*WORK REQUEST*
Return the listing beneath precisely, with every line intact.

*MATERIAL FOR THIS TASK*
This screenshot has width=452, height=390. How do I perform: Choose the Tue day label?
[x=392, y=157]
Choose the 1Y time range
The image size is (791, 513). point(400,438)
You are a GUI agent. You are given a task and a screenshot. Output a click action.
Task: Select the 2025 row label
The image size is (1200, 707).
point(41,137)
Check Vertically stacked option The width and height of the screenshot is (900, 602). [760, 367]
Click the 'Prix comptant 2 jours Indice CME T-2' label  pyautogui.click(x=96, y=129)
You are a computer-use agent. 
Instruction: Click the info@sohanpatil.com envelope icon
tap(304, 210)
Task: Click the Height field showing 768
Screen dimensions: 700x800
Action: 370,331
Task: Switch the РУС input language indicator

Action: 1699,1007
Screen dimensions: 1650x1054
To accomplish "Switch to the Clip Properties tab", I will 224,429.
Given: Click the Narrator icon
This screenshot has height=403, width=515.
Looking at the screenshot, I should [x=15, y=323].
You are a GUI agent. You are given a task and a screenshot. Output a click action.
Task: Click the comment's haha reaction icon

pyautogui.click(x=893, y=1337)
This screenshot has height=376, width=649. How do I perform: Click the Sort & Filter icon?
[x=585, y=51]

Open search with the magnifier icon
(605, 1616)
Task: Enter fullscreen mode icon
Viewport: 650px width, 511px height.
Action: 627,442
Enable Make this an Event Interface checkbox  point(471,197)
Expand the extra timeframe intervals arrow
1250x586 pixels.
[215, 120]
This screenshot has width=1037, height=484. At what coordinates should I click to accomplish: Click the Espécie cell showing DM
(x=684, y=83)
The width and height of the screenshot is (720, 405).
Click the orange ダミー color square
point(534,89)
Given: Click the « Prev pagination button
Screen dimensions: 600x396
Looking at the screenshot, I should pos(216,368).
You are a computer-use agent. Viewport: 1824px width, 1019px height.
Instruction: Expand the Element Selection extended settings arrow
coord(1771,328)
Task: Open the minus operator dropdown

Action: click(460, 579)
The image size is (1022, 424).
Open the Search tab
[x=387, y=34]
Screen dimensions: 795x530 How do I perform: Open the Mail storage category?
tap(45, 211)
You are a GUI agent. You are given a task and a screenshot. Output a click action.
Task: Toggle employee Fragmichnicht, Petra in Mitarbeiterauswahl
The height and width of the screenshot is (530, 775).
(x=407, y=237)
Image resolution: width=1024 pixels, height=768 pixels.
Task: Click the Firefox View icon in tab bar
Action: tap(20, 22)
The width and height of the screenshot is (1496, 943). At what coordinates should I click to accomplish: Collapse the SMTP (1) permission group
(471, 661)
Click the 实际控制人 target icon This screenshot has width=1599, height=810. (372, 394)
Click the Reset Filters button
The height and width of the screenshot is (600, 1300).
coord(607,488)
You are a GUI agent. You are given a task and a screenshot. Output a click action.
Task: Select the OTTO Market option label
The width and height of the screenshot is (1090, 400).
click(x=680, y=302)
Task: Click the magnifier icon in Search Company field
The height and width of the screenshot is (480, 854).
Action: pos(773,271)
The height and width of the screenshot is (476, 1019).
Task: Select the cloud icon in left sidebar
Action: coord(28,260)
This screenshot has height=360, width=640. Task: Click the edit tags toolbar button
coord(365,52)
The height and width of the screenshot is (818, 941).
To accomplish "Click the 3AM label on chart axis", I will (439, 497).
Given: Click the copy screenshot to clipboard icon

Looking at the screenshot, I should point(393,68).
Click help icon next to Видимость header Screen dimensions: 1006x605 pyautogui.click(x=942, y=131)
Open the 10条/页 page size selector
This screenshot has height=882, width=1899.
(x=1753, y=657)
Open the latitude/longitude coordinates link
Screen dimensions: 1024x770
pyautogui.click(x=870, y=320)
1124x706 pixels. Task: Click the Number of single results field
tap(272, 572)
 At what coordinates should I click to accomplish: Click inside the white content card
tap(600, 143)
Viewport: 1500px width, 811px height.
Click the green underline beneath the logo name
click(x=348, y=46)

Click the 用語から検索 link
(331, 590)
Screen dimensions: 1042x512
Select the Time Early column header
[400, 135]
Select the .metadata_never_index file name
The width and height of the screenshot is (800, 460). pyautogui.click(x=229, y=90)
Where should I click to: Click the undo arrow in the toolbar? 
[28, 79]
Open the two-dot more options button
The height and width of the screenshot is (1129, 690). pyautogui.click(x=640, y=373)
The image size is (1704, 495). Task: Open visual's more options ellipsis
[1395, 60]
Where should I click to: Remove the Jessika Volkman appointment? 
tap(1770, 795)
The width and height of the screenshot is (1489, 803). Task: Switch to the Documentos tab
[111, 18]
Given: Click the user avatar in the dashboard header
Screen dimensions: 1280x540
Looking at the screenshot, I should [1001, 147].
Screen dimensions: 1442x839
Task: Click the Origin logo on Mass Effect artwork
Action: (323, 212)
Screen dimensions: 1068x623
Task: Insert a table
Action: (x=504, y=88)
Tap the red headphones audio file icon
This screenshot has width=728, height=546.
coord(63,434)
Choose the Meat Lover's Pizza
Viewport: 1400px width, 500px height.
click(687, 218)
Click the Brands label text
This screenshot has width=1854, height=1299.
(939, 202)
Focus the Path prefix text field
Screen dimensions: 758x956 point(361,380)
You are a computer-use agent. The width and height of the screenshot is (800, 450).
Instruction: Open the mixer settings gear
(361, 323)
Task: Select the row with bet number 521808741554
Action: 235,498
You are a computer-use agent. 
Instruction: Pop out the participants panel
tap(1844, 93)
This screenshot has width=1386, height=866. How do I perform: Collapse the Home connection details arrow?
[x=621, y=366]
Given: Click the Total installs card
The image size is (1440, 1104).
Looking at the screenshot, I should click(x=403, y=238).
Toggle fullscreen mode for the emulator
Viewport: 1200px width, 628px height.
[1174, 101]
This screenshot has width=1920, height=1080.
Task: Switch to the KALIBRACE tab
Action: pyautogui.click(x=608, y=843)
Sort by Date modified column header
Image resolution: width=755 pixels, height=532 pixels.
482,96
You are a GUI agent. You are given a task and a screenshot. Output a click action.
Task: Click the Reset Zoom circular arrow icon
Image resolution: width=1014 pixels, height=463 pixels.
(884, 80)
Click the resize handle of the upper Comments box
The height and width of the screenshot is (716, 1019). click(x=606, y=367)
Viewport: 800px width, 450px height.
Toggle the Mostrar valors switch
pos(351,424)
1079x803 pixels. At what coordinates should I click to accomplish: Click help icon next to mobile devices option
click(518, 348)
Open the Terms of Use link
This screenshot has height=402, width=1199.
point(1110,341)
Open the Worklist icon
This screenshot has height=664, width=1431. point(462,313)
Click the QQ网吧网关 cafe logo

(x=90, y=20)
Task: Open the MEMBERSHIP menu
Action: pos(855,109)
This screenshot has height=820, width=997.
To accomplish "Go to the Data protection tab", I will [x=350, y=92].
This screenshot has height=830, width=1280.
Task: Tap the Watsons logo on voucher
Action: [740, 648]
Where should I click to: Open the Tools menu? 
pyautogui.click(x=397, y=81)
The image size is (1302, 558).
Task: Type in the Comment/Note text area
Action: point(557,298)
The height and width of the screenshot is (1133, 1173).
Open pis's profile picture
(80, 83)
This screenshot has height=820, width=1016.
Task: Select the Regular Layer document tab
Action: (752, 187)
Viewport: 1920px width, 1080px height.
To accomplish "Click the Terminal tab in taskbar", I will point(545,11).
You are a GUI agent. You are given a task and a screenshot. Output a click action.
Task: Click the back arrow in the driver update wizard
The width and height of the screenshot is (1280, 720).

*OUTPUT BELOW*
This screenshot has width=452, height=390. How do I perform: Choose the Tue day label?
[x=392, y=157]
Choose the 1Y time range
The image size is (791, 513). point(400,438)
You are a GUI agent. You are given a task and a screenshot. Output a click action.
Task: Select the 2025 row label
The image size is (1200, 707).
point(41,137)
Check Vertically stacked option The width and height of the screenshot is (900, 602). [760, 367]
Click the 'Prix comptant 2 jours Indice CME T-2' label  pyautogui.click(x=96, y=129)
You are a computer-use agent. 
Instruction: Click the info@sohanpatil.com envelope icon
tap(304, 210)
Task: Click the Height field showing 768
Screen dimensions: 700x800
Action: 370,331
Task: Switch the РУС input language indicator

Action: 1699,1007
Screen dimensions: 1650x1054
To accomplish "Switch to the Clip Properties tab", I will 224,429.
Given: Click the Narrator icon
This screenshot has height=403, width=515.
Looking at the screenshot, I should [x=15, y=323].
You are a GUI agent. You are given a task and a screenshot. Output a click action.
Task: Click the comment's haha reaction icon

pyautogui.click(x=893, y=1337)
This screenshot has height=376, width=649. How do I perform: Click the Sort & Filter icon?
[x=585, y=51]

Open search with the magnifier icon
(605, 1616)
Task: Enter fullscreen mode icon
Viewport: 650px width, 511px height.
Action: 627,442
Enable Make this an Event Interface checkbox  point(471,197)
Expand the extra timeframe intervals arrow
1250x586 pixels.
[215, 120]
This screenshot has width=1037, height=484. At what coordinates should I click to accomplish: Click the Espécie cell showing DM
(x=684, y=83)
The width and height of the screenshot is (720, 405).
Click the orange ダミー color square
point(534,89)
Given: Click the « Prev pagination button
Screen dimensions: 600x396
Looking at the screenshot, I should pos(216,368).
You are a computer-use agent. Viewport: 1824px width, 1019px height.
Instruction: Expand the Element Selection extended settings arrow
coord(1771,328)
Task: Open the minus operator dropdown

Action: click(460, 579)
The image size is (1022, 424).
Open the Search tab
[x=387, y=34]
Screen dimensions: 795x530 How do I perform: Open the Mail storage category?
tap(45, 211)
You are a GUI agent. You are given a task and a screenshot. Output a click action.
Task: Toggle employee Fragmichnicht, Petra in Mitarbeiterauswahl
The height and width of the screenshot is (530, 775).
(x=407, y=237)
Image resolution: width=1024 pixels, height=768 pixels.
Task: Click the Firefox View icon in tab bar
Action: tap(20, 22)
The width and height of the screenshot is (1496, 943). At what coordinates should I click to accomplish: Collapse the SMTP (1) permission group
(471, 661)
Click the 实际控制人 target icon This screenshot has width=1599, height=810. (372, 394)
Click the Reset Filters button
The height and width of the screenshot is (600, 1300).
coord(607,488)
You are a GUI agent. You are given a task and a screenshot. Output a click action.
Task: Select the OTTO Market option label
The width and height of the screenshot is (1090, 400).
click(x=680, y=302)
Task: Click the magnifier icon in Search Company field
The height and width of the screenshot is (480, 854).
Action: pos(773,271)
The height and width of the screenshot is (476, 1019).
Task: Select the cloud icon in left sidebar
Action: coord(28,260)
This screenshot has height=360, width=640. Task: Click the edit tags toolbar button
coord(365,52)
The height and width of the screenshot is (818, 941).
To accomplish "Click the 3AM label on chart axis", I will (439, 497).
Given: Click the copy screenshot to clipboard icon

Looking at the screenshot, I should point(393,68).
Click help icon next to Видимость header Screen dimensions: 1006x605 pyautogui.click(x=942, y=131)
Open the 10条/页 page size selector
This screenshot has height=882, width=1899.
(x=1753, y=657)
Open the latitude/longitude coordinates link
Screen dimensions: 1024x770
pyautogui.click(x=870, y=320)
1124x706 pixels. Task: Click the Number of single results field
tap(272, 572)
 At what coordinates should I click to accomplish: Click inside the white content card
tap(600, 143)
Viewport: 1500px width, 811px height.
Click the green underline beneath the logo name
click(x=348, y=46)

Click the 用語から検索 link
(331, 590)
Screen dimensions: 1042x512
Select the Time Early column header
[400, 135]
Select the .metadata_never_index file name
The width and height of the screenshot is (800, 460). pyautogui.click(x=229, y=90)
Where should I click to: Click the undo arrow in the toolbar? 
[28, 79]
Open the two-dot more options button
The height and width of the screenshot is (1129, 690). pyautogui.click(x=640, y=373)
The image size is (1704, 495). Task: Open visual's more options ellipsis
[1395, 60]
Where should I click to: Remove the Jessika Volkman appointment? 
tap(1770, 795)
The width and height of the screenshot is (1489, 803). Task: Switch to the Documentos tab
[111, 18]
Given: Click the user avatar in the dashboard header
Screen dimensions: 1280x540
Looking at the screenshot, I should [1001, 147].
Screen dimensions: 1442x839
Task: Click the Origin logo on Mass Effect artwork
Action: (323, 212)
Screen dimensions: 1068x623
Task: Insert a table
Action: (x=504, y=88)
Tap the red headphones audio file icon
This screenshot has width=728, height=546.
coord(63,434)
Choose the Meat Lover's Pizza
Viewport: 1400px width, 500px height.
click(687, 218)
Click the Brands label text
This screenshot has width=1854, height=1299.
(939, 202)
Focus the Path prefix text field
Screen dimensions: 758x956 point(361,380)
You are a computer-use agent. The width and height of the screenshot is (800, 450).
Instruction: Open the mixer settings gear
(361, 323)
Task: Select the row with bet number 521808741554
Action: 235,498
You are a computer-use agent. 
Instruction: Pop out the participants panel
tap(1844, 93)
This screenshot has width=1386, height=866. How do I perform: Collapse the Home connection details arrow?
[x=621, y=366]
Given: Click the Total installs card
The image size is (1440, 1104).
Looking at the screenshot, I should click(x=403, y=238).
Toggle fullscreen mode for the emulator
Viewport: 1200px width, 628px height.
[1174, 101]
This screenshot has width=1920, height=1080.
Task: Switch to the KALIBRACE tab
Action: pyautogui.click(x=608, y=843)
Sort by Date modified column header
Image resolution: width=755 pixels, height=532 pixels.
482,96
You are a GUI agent. You are given a task and a screenshot. Output a click action.
Task: Click the Reset Zoom circular arrow icon
Image resolution: width=1014 pixels, height=463 pixels.
(884, 80)
Click the resize handle of the upper Comments box
The height and width of the screenshot is (716, 1019). click(x=606, y=367)
Viewport: 800px width, 450px height.
Toggle the Mostrar valors switch
pos(351,424)
1079x803 pixels. At what coordinates should I click to accomplish: Click help icon next to mobile devices option
click(518, 348)
Open the Terms of Use link
This screenshot has height=402, width=1199.
point(1110,341)
Open the Worklist icon
This screenshot has height=664, width=1431. point(462,313)
Click the QQ网吧网关 cafe logo

(x=90, y=20)
Task: Open the MEMBERSHIP menu
Action: pos(855,109)
This screenshot has height=820, width=997.
To accomplish "Go to the Data protection tab", I will [x=350, y=92].
This screenshot has height=830, width=1280.
Task: Tap the Watsons logo on voucher
Action: [740, 648]
Where should I click to: Open the Tools menu? 
pyautogui.click(x=397, y=81)
The image size is (1302, 558).
Task: Type in the Comment/Note text area
Action: point(557,298)
The height and width of the screenshot is (1133, 1173).
Open pis's profile picture
(80, 83)
This screenshot has height=820, width=1016.
Task: Select the Regular Layer document tab
Action: (752, 187)
Viewport: 1920px width, 1080px height.
To accomplish "Click the Terminal tab in taskbar", I will point(545,11).
You are a GUI agent. You are given a task and a screenshot. Output a click action.
Task: Click the back arrow in the driver update wizard
The width and height of the screenshot is (1280, 720).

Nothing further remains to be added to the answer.